═════ WORKING DATA

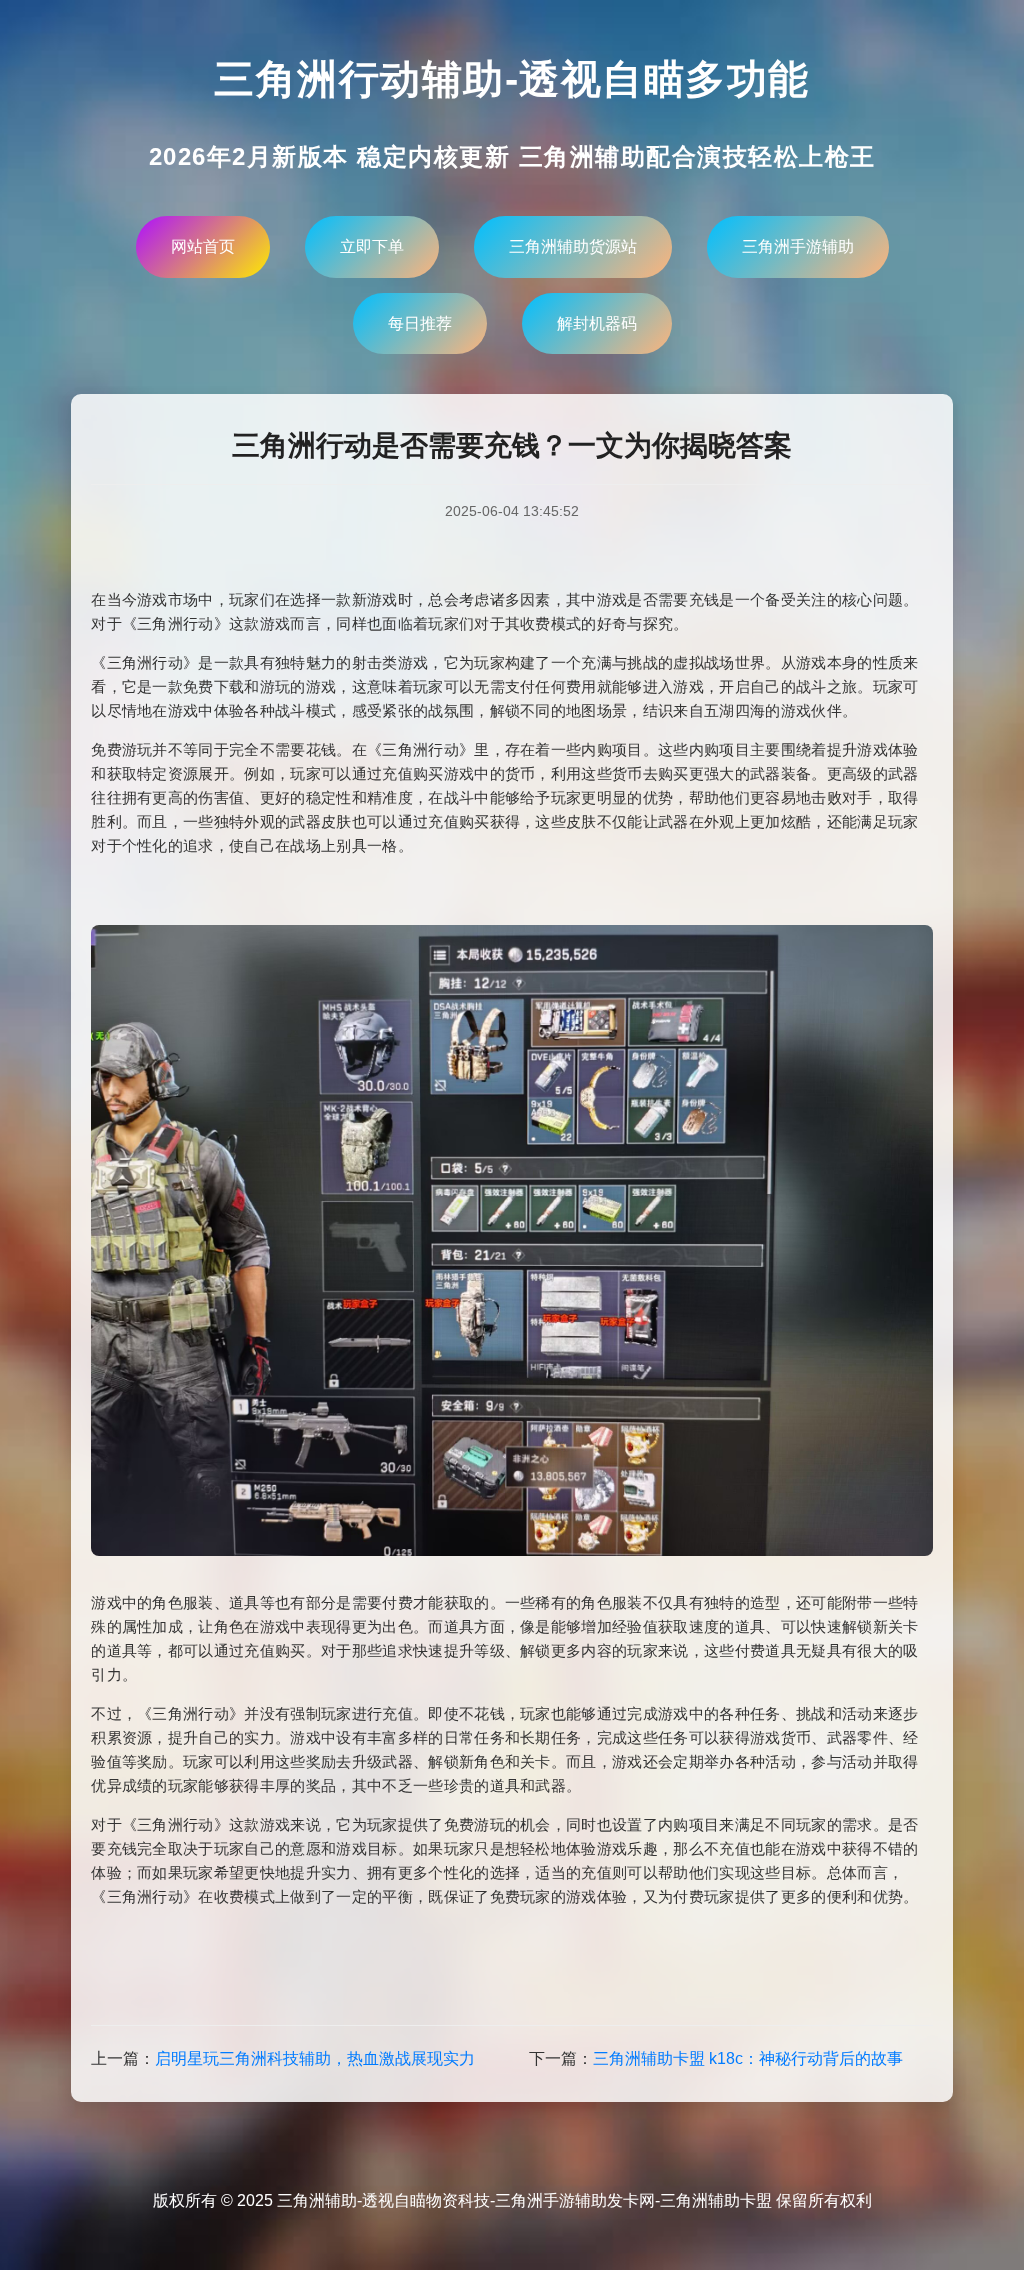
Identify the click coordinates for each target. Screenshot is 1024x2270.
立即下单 (372, 246)
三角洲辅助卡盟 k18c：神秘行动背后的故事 (748, 2058)
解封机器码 (597, 323)
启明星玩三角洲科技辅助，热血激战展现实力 (315, 2058)
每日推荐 (420, 323)
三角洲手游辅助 (798, 246)
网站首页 (203, 246)
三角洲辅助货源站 (573, 246)
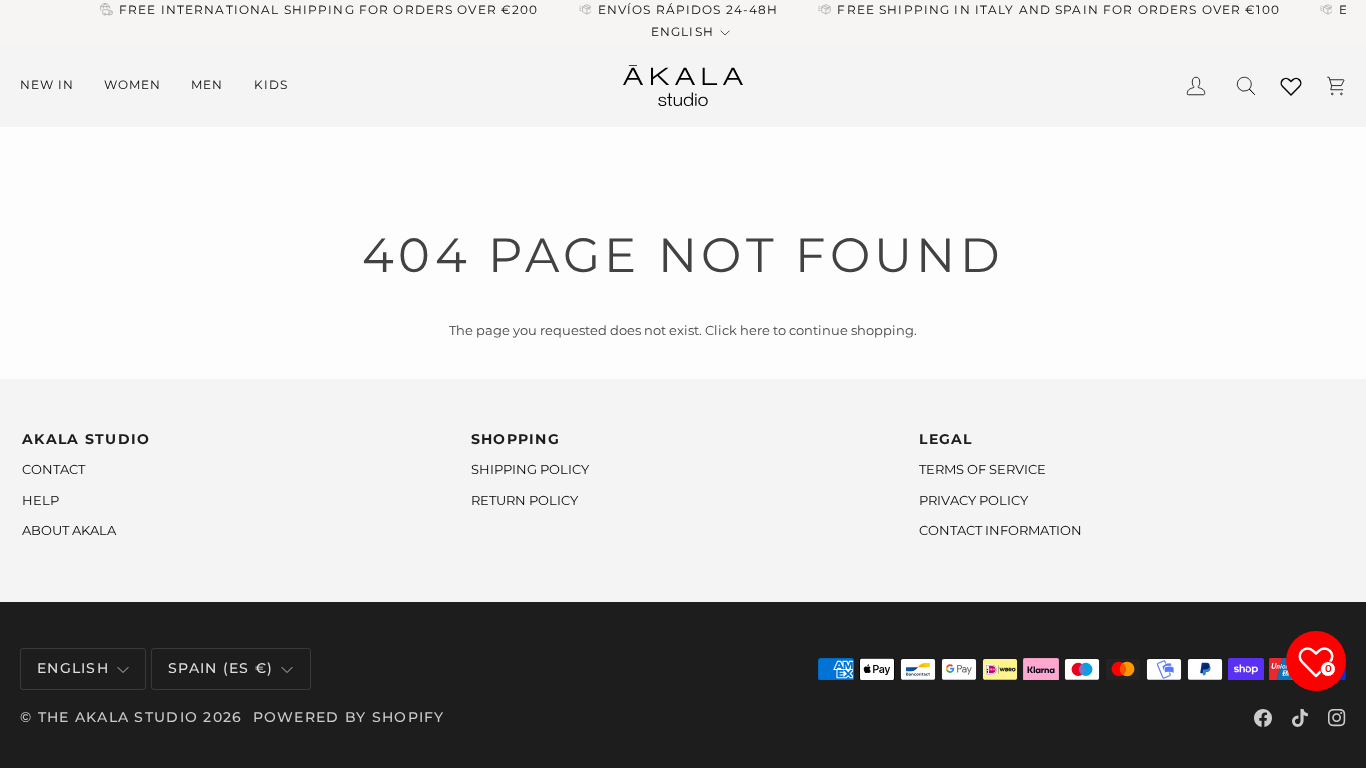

══════════

▸ EXERCISE OBJECTIVE
Say again, word for word, every line from the one with "立即下单 (372, 246)" through the last line of the data above, minus the pictures.

▸ EXPECTED OUTPUT
立即下单 (372, 246)
三角洲辅助卡盟 k18c：神秘行动背后的故事 (748, 2058)
解封机器码 (597, 323)
启明星玩三角洲科技辅助，热血激战展现实力 (315, 2058)
每日推荐 (420, 323)
三角洲手游辅助 (798, 246)
网站首页 (203, 246)
三角洲辅助货源站 (573, 246)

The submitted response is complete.